Madhavi Arora of Emkay Global said the takeaway from the meeting was clear: “The time for insurance cuts is over, and that further cuts will only come with a material labour market deterioration.” She added that Powell’s assessment that “true payroll growth has likely been closer to (-)20k per month since April” points to the possibility of downward benchmark revisions, indicating job losses may already be underway.
Although Powell struck a calmer tone on inflation, the Fed’s divided vote reflected the tension within its dual mandate: two hawkish dissents (Goolsbee and Schmid) and one dovish dissent (Miran).
Arora described the Fed’s projections as “Goldilocks-esque”, noting that the 2026 outlook saw an upward revision in growth and downward revision in inflation, which she said could signal expectations of improved productivity.
The Fed now sees 2026 growth at 2.3%, up 0.5 percentage points, while core inflation is forecast at 2.5%. The unemployment rate is projected to dip slightly to 4.4% from 4.5% this year.
JM Financial, however, called the projections optimistic, pointing out that Powell himself hinted at data distortions caused by the recent US government shutdown. The firm said, “We believe further deterioration in the labour market will open policy space for easing; moreover, the change of guard at the helm of the Fed will sentimentally revive expectations of policy easing in 2026.”
It added that markets have reacted positively and are now factoring in a status quo in January, although a clearer picture will only emerge as fresh labour and inflation data comes in.
Impact on Stock Markets
US equities greeted the policy decision with gains. The Dow Jones and S&P 500 rose up to 1%, while US Treasury yields fell between 2–5 basis points. The curve bull-steepened, with much of the movement occurring during Powell’s press conference, which markets interpreted as less hawkish than expected.
The 10-year US Treasury yield eased by 4 bps to 4.15%, and the Dollar Index weakened slightly.
Impact on the Rupee and FII Flows
Market uncertainty continues to cast a shadow over emerging markets, including India. Nachiketa Sawrikar of Artha Bharat Global Multiplier Fund said, “All this policy uncertainty is negative for emerging markets. Regarding India, the impact is a bit worse as the India–US trade deal has also not been finalised.”

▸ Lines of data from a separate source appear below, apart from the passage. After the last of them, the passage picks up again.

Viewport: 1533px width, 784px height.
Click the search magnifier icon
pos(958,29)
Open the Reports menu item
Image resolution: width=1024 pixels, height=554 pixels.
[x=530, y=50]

He added that these developments are increasing downward pressure on the rupee–dollar exchange rate, and FII inflows into India may remain under pressure, potentially weighing on equity valuations and influencing debt markets.
Impact on Gold and Silver Prices
In contrast, precious metals stand to benefit. Sawrikar said that gold prices in India are likely to remain supported, as global uncertainty and a softening dollar typically strengthen safe-haven demand.
Ross Maxwell of VT Markets explained the dynamic: “A softer USD, combined with lower interest rates, supports gold and silver by reducing the opportunity cost of holding non-yielding assets. Investors tend to look toward safe-haven assets, strengthening demand for precious metals.”
He added that while silver also benefits, its industrial linkages introduce additional volatility and upside potential.
Maxwell further noted that although the rate cut provides relief, uncertainty surrounding US growth and limited room for further easing could restrain global sentiment: “Emerging markets could benefit from a softer USD, but volatility is likely to remain as the global markets adjusts to shifting US economic signals.”